### Provided records:
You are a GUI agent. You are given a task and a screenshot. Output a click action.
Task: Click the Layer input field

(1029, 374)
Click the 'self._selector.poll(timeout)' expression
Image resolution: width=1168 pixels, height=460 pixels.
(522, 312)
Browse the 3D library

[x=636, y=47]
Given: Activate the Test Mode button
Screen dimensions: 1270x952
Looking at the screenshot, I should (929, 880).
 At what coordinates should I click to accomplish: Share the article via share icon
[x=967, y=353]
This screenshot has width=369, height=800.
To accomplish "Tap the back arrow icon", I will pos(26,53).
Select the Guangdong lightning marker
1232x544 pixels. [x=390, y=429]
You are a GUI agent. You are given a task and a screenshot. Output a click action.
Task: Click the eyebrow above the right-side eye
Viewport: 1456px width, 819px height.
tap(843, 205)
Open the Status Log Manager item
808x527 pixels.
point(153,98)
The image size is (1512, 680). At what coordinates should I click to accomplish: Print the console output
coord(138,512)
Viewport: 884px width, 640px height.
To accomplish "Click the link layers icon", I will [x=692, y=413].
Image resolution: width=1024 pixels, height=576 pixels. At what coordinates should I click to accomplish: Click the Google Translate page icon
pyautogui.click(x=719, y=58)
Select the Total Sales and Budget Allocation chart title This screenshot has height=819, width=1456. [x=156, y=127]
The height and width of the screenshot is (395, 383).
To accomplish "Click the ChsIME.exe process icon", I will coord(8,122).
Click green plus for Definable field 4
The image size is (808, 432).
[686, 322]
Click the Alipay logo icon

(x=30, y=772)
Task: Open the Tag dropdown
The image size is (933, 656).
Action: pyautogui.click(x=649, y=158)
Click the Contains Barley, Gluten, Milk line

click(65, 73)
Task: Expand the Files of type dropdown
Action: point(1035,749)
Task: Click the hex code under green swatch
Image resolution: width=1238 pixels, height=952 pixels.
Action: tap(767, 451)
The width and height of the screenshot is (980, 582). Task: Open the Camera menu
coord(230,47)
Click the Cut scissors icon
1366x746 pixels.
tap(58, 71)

### Task instructions:
Restate the listing above word for word.

### Solution for this problem:
You are a GUI agent. You are given a task and a screenshot. Output a click action.
Task: Click the Layer input field

(1029, 374)
Click the 'self._selector.poll(timeout)' expression
Image resolution: width=1168 pixels, height=460 pixels.
(522, 312)
Browse the 3D library

[x=636, y=47]
Given: Activate the Test Mode button
Screen dimensions: 1270x952
Looking at the screenshot, I should (929, 880).
 At what coordinates should I click to accomplish: Share the article via share icon
[x=967, y=353]
This screenshot has width=369, height=800.
To accomplish "Tap the back arrow icon", I will pos(26,53).
Select the Guangdong lightning marker
1232x544 pixels. [x=390, y=429]
You are a GUI agent. You are given a task and a screenshot. Output a click action.
Task: Click the eyebrow above the right-side eye
Viewport: 1456px width, 819px height.
tap(843, 205)
Open the Status Log Manager item
808x527 pixels.
point(153,98)
The image size is (1512, 680). At what coordinates should I click to accomplish: Print the console output
coord(138,512)
Viewport: 884px width, 640px height.
To accomplish "Click the link layers icon", I will [x=692, y=413].
Image resolution: width=1024 pixels, height=576 pixels. At what coordinates should I click to accomplish: Click the Google Translate page icon
pyautogui.click(x=719, y=58)
Select the Total Sales and Budget Allocation chart title This screenshot has height=819, width=1456. [x=156, y=127]
The height and width of the screenshot is (395, 383).
To accomplish "Click the ChsIME.exe process icon", I will coord(8,122).
Click green plus for Definable field 4
The image size is (808, 432).
[686, 322]
Click the Alipay logo icon

(x=30, y=772)
Task: Open the Tag dropdown
The image size is (933, 656).
Action: pyautogui.click(x=649, y=158)
Click the Contains Barley, Gluten, Milk line

click(65, 73)
Task: Expand the Files of type dropdown
Action: point(1035,749)
Task: Click the hex code under green swatch
Image resolution: width=1238 pixels, height=952 pixels.
Action: tap(767, 451)
The width and height of the screenshot is (980, 582). Task: Open the Camera menu
coord(230,47)
Click the Cut scissors icon
1366x746 pixels.
tap(58, 71)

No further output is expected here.